## Problem statement
From the records below, please return each line that holds the word "orange".

(Dataset entries)
———
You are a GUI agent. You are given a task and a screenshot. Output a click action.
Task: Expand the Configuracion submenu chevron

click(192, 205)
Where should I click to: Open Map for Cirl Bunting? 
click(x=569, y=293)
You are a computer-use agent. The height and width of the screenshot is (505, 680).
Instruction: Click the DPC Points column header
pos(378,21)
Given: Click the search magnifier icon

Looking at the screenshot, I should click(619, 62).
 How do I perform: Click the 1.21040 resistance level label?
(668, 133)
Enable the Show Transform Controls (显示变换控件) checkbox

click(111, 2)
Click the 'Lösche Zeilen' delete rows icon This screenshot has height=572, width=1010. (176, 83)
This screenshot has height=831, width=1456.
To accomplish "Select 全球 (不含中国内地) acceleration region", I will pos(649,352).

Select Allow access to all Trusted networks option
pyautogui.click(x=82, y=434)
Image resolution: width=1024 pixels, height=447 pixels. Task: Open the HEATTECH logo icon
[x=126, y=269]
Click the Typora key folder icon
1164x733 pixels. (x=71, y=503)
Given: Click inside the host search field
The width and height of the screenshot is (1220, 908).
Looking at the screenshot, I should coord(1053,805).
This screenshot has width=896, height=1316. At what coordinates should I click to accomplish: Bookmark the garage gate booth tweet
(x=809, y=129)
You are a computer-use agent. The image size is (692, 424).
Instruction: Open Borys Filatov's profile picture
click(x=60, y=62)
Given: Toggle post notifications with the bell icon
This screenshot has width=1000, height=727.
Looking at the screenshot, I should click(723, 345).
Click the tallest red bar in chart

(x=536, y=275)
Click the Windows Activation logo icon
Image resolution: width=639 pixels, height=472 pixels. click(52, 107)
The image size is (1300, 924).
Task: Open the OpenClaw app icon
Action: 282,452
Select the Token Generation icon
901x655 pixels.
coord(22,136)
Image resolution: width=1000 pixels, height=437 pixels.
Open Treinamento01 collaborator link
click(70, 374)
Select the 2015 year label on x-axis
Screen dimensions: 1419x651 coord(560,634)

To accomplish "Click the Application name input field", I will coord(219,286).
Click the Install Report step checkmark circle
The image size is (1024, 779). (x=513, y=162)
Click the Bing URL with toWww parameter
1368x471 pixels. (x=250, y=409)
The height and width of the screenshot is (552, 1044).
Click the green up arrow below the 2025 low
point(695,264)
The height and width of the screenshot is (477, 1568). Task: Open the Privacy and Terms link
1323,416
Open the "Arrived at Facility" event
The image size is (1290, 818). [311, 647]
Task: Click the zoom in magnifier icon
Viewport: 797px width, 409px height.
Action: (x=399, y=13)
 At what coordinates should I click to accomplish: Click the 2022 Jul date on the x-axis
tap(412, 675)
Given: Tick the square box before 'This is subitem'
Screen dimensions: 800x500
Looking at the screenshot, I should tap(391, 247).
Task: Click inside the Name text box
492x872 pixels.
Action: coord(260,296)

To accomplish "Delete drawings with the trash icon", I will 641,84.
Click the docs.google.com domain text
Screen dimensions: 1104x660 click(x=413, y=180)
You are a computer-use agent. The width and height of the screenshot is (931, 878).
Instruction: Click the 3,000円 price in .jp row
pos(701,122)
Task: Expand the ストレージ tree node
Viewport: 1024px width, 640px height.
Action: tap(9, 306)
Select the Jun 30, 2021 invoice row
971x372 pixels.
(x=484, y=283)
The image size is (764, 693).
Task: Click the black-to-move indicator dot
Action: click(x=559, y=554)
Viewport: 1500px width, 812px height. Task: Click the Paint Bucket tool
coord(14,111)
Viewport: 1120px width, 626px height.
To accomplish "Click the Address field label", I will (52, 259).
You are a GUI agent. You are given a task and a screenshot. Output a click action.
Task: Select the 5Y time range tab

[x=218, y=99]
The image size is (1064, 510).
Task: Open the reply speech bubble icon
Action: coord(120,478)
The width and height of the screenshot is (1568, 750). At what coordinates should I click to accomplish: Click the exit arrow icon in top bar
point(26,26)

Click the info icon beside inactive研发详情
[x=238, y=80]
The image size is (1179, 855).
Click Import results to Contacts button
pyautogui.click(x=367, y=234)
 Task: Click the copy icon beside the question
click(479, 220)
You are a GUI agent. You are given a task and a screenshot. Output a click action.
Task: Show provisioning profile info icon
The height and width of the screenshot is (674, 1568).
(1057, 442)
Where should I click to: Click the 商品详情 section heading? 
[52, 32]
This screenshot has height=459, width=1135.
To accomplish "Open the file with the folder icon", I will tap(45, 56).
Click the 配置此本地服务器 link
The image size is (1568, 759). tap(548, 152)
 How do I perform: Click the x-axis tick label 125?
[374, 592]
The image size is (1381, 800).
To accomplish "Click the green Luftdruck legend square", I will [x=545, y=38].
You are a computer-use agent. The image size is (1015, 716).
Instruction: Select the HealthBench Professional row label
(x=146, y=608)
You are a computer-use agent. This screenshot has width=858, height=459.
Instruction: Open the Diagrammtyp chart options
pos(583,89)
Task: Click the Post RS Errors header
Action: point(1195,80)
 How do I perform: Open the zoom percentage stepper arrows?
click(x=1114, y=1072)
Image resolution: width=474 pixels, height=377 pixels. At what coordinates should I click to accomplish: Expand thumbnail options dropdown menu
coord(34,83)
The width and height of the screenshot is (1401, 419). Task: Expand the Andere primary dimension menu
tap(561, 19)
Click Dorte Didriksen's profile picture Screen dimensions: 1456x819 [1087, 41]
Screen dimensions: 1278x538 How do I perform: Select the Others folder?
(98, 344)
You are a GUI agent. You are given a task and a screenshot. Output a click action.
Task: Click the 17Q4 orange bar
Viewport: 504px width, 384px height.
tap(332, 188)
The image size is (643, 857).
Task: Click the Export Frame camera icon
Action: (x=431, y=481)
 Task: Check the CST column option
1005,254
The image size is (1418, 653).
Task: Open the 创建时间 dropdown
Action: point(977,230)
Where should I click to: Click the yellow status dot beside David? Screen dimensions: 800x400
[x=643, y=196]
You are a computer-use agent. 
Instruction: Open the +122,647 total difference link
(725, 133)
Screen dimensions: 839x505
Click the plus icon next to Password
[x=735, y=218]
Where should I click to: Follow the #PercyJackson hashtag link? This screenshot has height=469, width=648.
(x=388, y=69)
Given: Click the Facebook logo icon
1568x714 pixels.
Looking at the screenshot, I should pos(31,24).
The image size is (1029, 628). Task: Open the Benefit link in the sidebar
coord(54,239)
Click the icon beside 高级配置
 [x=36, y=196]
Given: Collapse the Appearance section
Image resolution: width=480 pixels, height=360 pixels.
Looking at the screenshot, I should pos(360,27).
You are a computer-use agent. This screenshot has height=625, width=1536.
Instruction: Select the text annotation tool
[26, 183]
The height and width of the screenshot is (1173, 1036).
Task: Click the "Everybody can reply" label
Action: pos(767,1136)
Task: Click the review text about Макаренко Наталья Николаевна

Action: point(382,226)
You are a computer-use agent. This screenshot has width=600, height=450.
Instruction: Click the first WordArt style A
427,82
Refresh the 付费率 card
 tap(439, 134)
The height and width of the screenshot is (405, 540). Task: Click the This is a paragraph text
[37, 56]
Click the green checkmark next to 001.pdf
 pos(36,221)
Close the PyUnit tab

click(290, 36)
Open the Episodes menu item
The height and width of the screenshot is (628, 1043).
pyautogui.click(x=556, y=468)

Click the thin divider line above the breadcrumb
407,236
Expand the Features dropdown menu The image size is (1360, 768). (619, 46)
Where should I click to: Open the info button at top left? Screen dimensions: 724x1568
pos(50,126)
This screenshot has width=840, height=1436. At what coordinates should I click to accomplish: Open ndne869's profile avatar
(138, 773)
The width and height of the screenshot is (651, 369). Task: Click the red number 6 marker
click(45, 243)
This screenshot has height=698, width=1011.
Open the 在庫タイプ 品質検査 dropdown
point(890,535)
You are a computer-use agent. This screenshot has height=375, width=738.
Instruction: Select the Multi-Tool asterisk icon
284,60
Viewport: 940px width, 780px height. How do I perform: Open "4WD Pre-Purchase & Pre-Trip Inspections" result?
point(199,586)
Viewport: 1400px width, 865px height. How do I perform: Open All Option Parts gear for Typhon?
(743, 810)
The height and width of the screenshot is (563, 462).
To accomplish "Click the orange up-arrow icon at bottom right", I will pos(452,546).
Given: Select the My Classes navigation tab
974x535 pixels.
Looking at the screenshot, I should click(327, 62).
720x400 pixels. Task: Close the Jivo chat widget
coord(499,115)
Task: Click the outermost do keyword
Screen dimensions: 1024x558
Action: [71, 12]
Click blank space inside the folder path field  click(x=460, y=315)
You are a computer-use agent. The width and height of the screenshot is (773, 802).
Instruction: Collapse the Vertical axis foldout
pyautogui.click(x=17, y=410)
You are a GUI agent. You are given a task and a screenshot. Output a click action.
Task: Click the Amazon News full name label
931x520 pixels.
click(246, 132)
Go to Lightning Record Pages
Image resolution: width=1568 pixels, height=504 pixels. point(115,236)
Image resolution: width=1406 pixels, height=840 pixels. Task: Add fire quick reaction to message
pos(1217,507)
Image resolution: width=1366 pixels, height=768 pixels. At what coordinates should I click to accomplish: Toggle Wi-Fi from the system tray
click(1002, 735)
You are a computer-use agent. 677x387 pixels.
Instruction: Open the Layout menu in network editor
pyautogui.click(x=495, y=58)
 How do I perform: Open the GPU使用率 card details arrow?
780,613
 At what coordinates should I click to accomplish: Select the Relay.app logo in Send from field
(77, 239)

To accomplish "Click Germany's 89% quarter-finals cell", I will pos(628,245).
———
## Answer box
Task: Click the 17Q4 orange bar
To accomplish "Click the orange up-arrow icon at bottom right", I will pos(452,546).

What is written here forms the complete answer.